_Text for analysis_
Use arm_upload() only when the final chooser-opening interaction cannot be
expressed as one current action. It is single-use and expires after 60 seconds.
The following click() result includes result.upload.state: selected means
the native chooser consumed the paths; armed means no chooser opened yet.
Typing and key results include browserHost, typing, and keyPress
diagnostics. Interaction diagnostics include the non-key host and main-window
identities, keyboard notification frames, and privacy-safe focus/input event
metadata (event type and text lengths, never the typed text). Upload results
include the chooser mode, action, timestamps, host-at-arm state, selection
count, and failure state. Preserve these fields when reporting an unexpected
interaction so the session trace remains useful.
Use the website's existing controls. Never unhide, relabel, restyle, or inject
file inputs or proxy buttons. Do not invent host paths or use JavaScript to
read local files. If normal site interaction cannot open the chooser, report
the limitation instead of modifying the page to manufacture an upload target.
Call webbrowser.page() after the upload if the site needs time to render a
preview, then submit or send the form normally.
If webbrowser.upload() is unavailable despite being documented, stop and
report that the browser runtime is out of sync. Do not work around it by
reading a binary file into JavaScript, extracting browser credentials, or
calling a site's private API.
Never extract, print, copy, or reuse authentication tokens, cookies, or other
session secrets from browser storage or page JavaScript. Keep authenticated
actions inside the normal browser flow; use webbrowser.show() for user
handoff when that flow cannot be completed safely.
Downloads
Downloads triggered by browser links and buttons are saved under
/tmp/downloads. A completed download may be returned as result.download by
webbrowser.click(), and webbrowser.page() includes recent paths in
page.downloads. If the site prepares a download asynchronously, inspect the
page again before assuming it failed.
Use http instead when the task starts from an exact static-file URL and does
not need browser cookies, JavaScript, or a button click.
For coordinate-only controls:
webbrowser.click(browser, 320, 480)
webbrowser.scroll(browser, 500, 700, 0, 600)
webbrowser.eval() returns a table. Read the JavaScript result from .value:
local title = webbrowser.eval(browser, "return document.title", {function_body=true}).value
Objects and arrays in .value are JSON strings. Decode them before reading
fields:
local result = webbrowser.eval(browser, "return {x: 10, y: 20}", {function_body=true})

_Material supplied_
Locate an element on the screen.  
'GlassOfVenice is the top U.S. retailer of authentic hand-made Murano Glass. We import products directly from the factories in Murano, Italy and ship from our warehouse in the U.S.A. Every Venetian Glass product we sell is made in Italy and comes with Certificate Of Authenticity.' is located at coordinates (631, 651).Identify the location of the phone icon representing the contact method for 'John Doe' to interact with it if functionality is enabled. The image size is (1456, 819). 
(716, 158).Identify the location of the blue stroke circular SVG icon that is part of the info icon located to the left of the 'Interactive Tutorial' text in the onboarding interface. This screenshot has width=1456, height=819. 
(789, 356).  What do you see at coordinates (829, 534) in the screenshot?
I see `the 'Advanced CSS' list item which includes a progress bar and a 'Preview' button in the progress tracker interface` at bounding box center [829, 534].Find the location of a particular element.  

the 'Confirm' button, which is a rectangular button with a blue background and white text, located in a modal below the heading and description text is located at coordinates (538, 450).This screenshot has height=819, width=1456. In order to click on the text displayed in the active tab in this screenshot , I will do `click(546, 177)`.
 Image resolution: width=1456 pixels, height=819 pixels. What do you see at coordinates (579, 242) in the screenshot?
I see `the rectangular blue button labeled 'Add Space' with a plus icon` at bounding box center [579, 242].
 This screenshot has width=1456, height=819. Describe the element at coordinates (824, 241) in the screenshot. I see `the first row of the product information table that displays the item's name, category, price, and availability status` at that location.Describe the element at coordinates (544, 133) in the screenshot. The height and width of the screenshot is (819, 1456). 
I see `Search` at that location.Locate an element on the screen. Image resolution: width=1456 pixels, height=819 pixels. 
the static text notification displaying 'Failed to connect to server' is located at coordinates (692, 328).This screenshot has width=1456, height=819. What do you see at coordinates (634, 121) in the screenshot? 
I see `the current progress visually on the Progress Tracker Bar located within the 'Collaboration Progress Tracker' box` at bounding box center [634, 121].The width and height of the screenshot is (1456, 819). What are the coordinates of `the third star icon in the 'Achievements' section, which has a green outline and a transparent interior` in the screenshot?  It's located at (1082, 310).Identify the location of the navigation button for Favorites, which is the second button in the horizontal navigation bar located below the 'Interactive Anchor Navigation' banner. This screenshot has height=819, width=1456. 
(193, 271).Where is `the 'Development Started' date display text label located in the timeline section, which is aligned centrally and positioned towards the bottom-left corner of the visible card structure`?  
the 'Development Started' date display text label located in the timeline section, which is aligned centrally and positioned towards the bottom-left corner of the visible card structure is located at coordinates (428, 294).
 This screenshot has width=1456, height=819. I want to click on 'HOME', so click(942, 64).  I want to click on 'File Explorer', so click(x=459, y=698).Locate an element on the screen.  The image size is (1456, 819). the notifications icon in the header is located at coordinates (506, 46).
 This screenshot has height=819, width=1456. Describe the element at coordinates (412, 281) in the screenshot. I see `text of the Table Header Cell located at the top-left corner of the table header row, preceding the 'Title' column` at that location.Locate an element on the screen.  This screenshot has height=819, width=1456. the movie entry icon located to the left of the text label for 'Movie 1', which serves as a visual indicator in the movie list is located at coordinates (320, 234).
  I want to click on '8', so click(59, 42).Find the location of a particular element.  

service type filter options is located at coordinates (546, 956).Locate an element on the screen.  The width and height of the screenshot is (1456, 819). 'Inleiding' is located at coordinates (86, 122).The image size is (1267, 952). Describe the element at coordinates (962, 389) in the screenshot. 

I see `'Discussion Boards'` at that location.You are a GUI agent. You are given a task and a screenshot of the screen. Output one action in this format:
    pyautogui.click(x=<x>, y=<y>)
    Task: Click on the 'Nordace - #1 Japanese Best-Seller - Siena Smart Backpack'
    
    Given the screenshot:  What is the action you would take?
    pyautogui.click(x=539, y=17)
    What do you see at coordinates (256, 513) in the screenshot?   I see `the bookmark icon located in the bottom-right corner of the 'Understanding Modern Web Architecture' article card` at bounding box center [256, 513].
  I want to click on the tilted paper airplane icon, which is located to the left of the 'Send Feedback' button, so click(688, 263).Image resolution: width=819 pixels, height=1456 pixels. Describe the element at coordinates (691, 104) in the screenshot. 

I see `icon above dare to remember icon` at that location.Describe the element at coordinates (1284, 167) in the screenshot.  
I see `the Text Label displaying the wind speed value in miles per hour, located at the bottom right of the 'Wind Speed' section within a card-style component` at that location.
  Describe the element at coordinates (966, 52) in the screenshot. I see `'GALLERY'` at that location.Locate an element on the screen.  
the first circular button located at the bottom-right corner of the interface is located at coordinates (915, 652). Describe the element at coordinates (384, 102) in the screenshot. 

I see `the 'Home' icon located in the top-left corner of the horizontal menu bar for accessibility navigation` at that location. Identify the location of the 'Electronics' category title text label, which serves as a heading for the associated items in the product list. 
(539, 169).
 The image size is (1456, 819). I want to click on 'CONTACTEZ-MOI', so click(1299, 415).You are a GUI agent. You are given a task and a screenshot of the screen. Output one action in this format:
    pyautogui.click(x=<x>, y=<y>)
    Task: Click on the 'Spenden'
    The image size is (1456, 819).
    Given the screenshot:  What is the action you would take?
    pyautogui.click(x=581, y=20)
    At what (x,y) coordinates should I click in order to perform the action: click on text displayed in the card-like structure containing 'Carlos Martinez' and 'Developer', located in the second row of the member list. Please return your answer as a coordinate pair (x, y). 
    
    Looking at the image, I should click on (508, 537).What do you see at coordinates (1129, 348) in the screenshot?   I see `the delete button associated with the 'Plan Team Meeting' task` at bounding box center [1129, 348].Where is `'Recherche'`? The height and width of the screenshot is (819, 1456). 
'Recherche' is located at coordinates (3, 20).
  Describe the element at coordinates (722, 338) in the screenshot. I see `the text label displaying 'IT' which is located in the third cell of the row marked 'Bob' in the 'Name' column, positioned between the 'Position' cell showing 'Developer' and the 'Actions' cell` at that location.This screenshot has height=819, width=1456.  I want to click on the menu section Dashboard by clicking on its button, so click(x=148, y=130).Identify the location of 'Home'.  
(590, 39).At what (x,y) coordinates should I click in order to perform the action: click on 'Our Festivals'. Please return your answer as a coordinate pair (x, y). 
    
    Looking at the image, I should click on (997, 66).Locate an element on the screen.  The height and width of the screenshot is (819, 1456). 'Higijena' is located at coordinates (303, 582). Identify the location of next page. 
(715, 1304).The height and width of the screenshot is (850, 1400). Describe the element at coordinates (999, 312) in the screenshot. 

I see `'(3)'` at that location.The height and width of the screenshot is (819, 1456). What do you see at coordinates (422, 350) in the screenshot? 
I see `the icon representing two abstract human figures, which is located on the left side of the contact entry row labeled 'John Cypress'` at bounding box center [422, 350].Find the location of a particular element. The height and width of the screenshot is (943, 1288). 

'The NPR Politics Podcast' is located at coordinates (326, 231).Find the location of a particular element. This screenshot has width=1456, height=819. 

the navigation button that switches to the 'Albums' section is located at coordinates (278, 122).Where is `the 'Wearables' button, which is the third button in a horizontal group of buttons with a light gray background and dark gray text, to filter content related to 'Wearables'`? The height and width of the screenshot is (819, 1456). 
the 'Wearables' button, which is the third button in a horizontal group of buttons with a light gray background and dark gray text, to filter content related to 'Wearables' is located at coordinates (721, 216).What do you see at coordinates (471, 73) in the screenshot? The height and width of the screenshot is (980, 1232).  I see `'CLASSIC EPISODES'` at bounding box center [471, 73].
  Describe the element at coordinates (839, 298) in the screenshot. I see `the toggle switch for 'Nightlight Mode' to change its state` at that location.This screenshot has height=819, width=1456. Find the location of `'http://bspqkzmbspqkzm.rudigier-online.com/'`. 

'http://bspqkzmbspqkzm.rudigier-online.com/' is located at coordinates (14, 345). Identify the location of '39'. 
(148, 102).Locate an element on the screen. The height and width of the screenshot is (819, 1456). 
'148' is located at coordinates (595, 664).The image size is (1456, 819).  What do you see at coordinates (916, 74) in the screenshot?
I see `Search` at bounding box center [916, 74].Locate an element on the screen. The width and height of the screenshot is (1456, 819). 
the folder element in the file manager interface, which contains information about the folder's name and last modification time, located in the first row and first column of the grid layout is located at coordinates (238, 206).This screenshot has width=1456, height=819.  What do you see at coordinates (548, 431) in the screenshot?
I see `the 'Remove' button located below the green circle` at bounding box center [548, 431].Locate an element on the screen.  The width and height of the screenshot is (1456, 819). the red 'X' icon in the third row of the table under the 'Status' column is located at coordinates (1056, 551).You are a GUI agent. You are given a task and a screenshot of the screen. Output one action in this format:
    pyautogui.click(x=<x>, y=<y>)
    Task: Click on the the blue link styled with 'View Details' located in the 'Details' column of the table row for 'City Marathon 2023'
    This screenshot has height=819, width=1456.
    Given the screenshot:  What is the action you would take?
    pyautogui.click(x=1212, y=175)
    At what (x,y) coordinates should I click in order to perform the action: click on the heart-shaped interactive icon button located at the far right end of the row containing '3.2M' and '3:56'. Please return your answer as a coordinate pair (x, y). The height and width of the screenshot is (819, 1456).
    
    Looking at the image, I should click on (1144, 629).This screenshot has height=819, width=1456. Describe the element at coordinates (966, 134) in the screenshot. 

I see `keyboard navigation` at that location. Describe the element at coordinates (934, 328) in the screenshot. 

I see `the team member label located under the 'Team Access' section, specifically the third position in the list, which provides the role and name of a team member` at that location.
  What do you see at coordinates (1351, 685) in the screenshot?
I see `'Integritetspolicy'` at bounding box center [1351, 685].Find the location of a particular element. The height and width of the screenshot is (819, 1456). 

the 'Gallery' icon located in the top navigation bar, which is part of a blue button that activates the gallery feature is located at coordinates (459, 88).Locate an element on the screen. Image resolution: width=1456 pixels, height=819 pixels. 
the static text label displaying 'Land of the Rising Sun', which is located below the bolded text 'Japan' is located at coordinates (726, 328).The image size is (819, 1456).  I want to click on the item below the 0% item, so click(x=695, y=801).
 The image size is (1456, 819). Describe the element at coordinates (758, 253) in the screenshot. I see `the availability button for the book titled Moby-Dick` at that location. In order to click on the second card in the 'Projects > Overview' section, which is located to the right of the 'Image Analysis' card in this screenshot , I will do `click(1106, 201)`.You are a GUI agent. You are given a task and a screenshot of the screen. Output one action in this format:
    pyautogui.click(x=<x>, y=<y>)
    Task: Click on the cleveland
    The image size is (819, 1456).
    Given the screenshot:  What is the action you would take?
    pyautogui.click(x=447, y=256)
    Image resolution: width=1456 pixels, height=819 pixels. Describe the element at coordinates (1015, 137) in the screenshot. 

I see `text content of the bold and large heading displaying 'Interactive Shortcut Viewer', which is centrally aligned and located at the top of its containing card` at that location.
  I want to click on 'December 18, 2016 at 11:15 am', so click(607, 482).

_What to do_
(a) From the browser automation documentation, copy the passage from "The following click()" to "trace remains useful." word for word.
(b) According to the browser automation documentation, where are downloads triggered by browser links and buttons saved?

_Replies_
(a)
The following click() result includes result.upload.state: selected means
the native chooser consumed the paths; armed means no chooser opened yet.
Typing and key results include browserHost, typing, and keyPress
diagnostics. Interaction diagnostics include the non-key host and main-window
identities, keyboard notification frames, and privacy-safe focus/input event
metadata (event type and text lengths, never the typed text). Upload results
include the chooser mode, action, timestamps, host-at-arm state, selection
count, and failure state. Preserve these fields when reporting an unexpected
interaction so the session trace remains useful.

(b) They are saved under /tmp/downloads.